GG - Ça s’appelle maintenant Le clair de terre, parce que les éditions Gallimard ont écrit à la production de mon film, Clair de terre est un recueil de poèmes de Breton, j’aime beaucoup Breton mais je ne m’en souvenais pas. Nous avons tourné place des Vosges le matin où les cosmonautes sont montés sur la lune. Tout le monde lisait ça sur les bancs. Et Patrick Jouané, mon acteur principal, m’a dit : je vais te lire quelque chose qui va te plaire : « avant on voyait le clair de lune, et maintenant les cosmonautes ont vu le clair de terre ». Je lui ai dit ce sera le titre du film !

- Il n’y a pas d’allusion aux guerres d’indépendance (Algérie ou Tunisie)…
GG - Oui, parce que c’est l’essence de cette idée qui m’a intéressé. Cette idée hors du temps et hors de la politique. Le déracinement a été et sera toujours le déracinement que ce soit pour la décolonisation, pour une raison personnelle ; quand on a quitté quelque chose on a toujours, enfin peut-être pas tout le monde, mais beaucoup de gens ont la nostalgie de ce qu’ils ont quitté, de ce qu’on les a obligé à quitter.

- C’est un peu un film de peintre…
GG - J’ai fait de la peinture, oui, mais je n’aime pas qu’on compare la peinture au cinéma.
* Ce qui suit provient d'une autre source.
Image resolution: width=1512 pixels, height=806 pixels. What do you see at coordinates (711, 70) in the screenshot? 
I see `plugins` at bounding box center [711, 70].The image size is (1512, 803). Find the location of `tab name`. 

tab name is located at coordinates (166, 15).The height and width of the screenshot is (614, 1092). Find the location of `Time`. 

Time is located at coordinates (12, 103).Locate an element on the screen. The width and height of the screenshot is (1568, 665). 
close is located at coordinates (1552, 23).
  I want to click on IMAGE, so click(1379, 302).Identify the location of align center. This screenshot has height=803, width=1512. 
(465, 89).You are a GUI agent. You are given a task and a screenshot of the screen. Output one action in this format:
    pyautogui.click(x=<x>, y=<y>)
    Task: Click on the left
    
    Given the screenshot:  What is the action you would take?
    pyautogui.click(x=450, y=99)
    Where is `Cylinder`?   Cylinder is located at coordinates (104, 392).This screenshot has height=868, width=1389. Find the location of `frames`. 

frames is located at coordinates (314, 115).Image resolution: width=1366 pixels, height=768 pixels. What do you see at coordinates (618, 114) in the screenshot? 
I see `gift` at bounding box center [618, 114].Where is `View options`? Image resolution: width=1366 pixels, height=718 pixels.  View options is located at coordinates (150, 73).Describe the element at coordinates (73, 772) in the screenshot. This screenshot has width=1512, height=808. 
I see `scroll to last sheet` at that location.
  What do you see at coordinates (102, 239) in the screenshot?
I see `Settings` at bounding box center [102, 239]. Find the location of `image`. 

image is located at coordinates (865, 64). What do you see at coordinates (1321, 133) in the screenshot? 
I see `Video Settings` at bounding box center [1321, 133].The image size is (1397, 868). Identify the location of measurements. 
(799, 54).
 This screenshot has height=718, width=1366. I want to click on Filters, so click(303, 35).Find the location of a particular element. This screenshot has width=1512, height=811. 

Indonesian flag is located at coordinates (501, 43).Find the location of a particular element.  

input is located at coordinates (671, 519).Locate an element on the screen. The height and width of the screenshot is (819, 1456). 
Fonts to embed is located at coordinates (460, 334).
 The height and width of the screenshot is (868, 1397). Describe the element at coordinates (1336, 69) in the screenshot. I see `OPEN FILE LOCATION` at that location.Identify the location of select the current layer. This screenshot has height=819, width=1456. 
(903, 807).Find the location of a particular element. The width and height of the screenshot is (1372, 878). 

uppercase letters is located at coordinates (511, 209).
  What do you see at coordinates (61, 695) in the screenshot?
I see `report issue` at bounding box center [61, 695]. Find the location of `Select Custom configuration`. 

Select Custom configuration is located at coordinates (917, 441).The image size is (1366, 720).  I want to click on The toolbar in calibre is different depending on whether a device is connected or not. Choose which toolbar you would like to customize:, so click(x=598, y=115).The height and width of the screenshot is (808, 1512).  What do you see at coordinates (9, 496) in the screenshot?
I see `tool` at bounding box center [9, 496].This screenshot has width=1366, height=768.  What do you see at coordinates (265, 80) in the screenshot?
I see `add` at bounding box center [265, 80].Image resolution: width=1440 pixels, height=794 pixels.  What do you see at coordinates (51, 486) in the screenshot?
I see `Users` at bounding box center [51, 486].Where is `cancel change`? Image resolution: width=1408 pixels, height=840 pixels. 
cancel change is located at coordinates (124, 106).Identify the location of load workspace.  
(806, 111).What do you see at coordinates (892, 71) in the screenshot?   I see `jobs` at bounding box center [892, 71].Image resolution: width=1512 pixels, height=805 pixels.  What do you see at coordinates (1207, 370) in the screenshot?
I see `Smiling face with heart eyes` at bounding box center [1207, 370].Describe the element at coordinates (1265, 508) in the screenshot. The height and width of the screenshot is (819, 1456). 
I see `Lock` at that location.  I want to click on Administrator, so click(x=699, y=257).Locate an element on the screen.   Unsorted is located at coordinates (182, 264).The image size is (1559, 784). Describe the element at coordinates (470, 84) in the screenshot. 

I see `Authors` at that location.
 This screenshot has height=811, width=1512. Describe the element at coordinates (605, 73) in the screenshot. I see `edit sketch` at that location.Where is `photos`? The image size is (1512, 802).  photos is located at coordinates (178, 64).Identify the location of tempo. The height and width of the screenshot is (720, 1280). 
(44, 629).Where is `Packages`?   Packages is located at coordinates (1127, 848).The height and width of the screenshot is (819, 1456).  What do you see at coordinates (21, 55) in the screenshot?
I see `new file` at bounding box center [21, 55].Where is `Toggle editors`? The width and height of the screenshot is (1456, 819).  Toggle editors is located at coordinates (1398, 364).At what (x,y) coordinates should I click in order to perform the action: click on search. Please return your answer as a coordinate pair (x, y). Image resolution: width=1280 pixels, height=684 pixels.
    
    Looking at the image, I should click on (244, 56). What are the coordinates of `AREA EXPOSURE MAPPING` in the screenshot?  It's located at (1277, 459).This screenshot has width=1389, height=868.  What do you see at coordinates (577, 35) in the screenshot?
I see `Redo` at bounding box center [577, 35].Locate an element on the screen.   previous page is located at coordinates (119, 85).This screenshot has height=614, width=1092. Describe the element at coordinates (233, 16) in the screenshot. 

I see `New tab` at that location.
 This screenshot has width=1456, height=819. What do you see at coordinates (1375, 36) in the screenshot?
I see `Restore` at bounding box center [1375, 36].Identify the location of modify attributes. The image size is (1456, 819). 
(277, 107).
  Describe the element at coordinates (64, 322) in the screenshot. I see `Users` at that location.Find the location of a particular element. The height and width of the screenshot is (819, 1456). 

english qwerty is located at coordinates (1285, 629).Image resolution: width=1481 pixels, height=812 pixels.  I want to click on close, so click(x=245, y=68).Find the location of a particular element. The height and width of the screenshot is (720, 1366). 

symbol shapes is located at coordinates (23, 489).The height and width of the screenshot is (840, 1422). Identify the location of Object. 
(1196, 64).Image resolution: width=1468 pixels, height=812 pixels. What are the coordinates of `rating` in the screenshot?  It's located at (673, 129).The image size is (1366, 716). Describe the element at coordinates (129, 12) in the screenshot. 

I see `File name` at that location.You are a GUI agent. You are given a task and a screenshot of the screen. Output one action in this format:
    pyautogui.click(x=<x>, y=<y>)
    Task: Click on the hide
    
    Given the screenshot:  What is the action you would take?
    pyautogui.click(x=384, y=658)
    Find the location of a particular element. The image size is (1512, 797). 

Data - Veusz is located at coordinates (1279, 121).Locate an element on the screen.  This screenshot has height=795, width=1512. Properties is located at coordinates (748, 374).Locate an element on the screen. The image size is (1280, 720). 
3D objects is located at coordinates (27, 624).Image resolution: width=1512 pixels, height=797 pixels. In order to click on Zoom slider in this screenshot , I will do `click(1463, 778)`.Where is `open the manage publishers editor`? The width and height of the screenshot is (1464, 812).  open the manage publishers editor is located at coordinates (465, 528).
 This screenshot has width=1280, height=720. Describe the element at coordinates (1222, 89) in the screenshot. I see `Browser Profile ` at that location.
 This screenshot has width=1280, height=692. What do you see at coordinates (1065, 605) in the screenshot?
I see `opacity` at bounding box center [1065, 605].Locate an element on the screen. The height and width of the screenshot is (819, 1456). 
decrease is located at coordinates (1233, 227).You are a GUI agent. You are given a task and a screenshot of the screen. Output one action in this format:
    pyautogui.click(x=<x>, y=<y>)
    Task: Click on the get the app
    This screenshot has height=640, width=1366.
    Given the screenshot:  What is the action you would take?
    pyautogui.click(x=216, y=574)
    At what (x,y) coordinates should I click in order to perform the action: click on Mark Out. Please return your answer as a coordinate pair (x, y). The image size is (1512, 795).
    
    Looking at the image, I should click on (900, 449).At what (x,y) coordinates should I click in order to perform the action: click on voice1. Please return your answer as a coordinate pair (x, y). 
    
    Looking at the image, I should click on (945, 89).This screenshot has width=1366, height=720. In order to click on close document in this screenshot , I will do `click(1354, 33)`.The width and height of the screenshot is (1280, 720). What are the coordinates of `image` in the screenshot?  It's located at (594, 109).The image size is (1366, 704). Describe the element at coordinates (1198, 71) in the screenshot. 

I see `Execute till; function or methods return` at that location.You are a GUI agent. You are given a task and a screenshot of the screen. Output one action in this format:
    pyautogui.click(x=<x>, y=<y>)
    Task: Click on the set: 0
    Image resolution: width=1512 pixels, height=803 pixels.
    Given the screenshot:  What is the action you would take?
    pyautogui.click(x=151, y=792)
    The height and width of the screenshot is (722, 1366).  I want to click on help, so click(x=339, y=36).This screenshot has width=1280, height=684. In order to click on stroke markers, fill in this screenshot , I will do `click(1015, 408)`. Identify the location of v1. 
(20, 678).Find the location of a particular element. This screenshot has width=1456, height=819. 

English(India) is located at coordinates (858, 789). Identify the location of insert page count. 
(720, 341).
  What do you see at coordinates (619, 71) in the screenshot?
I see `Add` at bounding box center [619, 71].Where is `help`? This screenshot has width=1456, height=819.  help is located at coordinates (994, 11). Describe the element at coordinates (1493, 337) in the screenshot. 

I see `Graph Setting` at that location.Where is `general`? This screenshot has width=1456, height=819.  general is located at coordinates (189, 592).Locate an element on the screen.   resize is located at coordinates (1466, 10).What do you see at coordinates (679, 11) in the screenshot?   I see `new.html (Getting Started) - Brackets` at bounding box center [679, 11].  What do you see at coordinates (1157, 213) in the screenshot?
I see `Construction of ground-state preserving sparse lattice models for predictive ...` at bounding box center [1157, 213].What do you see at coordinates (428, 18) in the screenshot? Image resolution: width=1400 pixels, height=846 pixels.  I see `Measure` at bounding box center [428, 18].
Le cinéma est art total, justement j’ai cessé de peindre au fur et à mesure que j’ai senti que j’aimais totalement le cinéma.

- Vous faites pas mal de télévision…
GG - Pour la télévision, je choisis des choses plus de l’instant, que je n’aimerais pas totalement faire pour le cinéma, auxquelles je pense quelques fois mais que j’abandonne à l’état de projet. J’aime bien quand Godard intègre des interviews dans ses films, par exemple Brice Parrain dans Vivre sa vie mais pour moi je préfère faire un portrait, une chose essentiellement sur un personnage qu’on choisit, comme Survage qui est mort maintenant, ou Marguerite Duras qui est mon amie, prendre quelqu’un et faire un portrait de lui, une chose fermée sur elle-même.

- Votre film raconte une histoire intelligible à tout le monde, ce qui n’est pas le cas de tout le jeune cinéma…
GG - Ça ne me gêne pas du tout parce que j’introduis dans cette ligne générale qu’est mon histoire tous les thèmes, tout ce que je veux montrer par l’image et par les sons. Elle porte tous ces thèmes, le plus intelligiblement possible sinon ça n’a aucun intérêt. J’essaie d’être le plus clair possible au montage.

- Et maintenant ?
GG – Je travaille sur l’adaptation du roman de Monique Lange, Cannibales en Sicile, avec Jeanne Moreau et Patrick Jouané. Comme je devais faire ce film, Jacqueline Baudrier a eu l’idée de me faire faire d’abord le portrait de Jeanne pour la télévision, pensant qu’ainsi elle accepterait, et ça a marché.